2.03.2010

Conclusion Of A Solid Basis For Confidence

In one study, scholars compared the 53rd chapter of Isaiah in the Dead Sea Scroll with the Masoretic text produced a thousand years later. The book A General Introduction to the Bible, explains the results of the study: " Of the 166 words in Isaiah 53, there are only seventeen letters in question. Ten of these letters are simply a matter of spelling, which does not effect the sense. Four more letters are minor stylistic changes, such as conjunctions. The remaining three letters comprise the word 'light,' which is added in verse 11, and does not affect the meaning greatly . . . Thus, in one chapter of 166 words, there is only one word (three letters) in question after a thousand years of transmission-and this word does not significantly change the meaning of the passage."
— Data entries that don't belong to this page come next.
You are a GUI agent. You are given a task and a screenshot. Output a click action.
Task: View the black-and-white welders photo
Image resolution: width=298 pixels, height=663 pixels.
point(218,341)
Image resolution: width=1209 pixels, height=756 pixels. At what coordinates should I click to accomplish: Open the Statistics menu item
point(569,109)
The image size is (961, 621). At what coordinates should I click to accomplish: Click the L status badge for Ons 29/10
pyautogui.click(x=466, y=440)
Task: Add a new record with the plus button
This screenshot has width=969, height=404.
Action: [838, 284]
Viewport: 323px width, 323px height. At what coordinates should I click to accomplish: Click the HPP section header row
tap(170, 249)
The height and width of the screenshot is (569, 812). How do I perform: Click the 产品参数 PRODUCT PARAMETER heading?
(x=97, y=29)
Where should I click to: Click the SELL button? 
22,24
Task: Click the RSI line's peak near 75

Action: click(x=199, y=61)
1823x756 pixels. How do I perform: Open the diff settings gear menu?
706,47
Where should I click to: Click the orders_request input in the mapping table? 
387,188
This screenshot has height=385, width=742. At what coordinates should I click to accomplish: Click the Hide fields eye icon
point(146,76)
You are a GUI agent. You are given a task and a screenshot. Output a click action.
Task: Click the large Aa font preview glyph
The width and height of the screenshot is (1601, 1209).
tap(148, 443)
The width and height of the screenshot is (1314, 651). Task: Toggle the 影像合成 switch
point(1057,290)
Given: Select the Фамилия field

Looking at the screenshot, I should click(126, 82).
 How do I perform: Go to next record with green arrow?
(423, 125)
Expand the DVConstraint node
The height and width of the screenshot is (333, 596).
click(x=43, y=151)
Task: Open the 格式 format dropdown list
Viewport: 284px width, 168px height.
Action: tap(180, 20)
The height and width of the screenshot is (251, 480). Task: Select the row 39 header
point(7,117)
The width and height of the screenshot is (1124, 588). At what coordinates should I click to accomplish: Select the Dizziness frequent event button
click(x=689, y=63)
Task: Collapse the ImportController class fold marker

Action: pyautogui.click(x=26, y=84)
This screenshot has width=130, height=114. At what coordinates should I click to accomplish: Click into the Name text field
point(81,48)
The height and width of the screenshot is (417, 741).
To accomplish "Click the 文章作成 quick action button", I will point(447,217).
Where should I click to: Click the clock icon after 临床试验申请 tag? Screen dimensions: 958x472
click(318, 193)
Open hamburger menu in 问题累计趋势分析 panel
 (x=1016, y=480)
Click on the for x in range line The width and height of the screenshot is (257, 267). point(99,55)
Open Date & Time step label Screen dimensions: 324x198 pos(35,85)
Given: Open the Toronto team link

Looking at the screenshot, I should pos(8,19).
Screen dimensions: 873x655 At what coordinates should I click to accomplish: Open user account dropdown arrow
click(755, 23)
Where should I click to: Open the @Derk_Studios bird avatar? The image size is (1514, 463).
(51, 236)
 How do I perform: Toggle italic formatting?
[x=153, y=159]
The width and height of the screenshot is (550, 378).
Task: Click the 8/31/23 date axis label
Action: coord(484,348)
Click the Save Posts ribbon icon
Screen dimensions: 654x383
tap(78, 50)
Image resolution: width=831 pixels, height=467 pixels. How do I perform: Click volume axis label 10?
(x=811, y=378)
Professor Millar Burrows, who worked with the scrolls for years, analyzing their contents, came to a similar conclusion: "Many of the differences between the . . .Isaiah scroll and the Masoretic text can be explained as mistakes in copying. Apart from these, there is a remarkable agreement, on the whole, with the text found in the midieval manuscripts. Such agreement in a manuscript so much older gives reassuring testimony to the general accuracy of the traditional text. "Reassuring testimony" can also be given about the copying of the Christian Greek Scriptures. For example, the 19th -century discovery of the Codex Sinaiticus,, a vellum manuscript dated to the fourth century C.E., helped confirm the accuracy of manuscripts produced centuries later. A papyrus fragment of the Gospel of John, discovered in the district of Egypt, is dated to the first half of the second century C.E., less than 50 years after the original was written. It had been preserved for centuries in the dry sand. The text agrees with that found in much later manuscripts.

The evidence thus confirms that the copyists were, in fact, very accurate. Nevertheless, they did make mistakes. No individual manuscript is flawless-the Dead Sea Scroll of Isaiah notwithstanding. Even so, scholars have been able to detect and correct such departures from the original.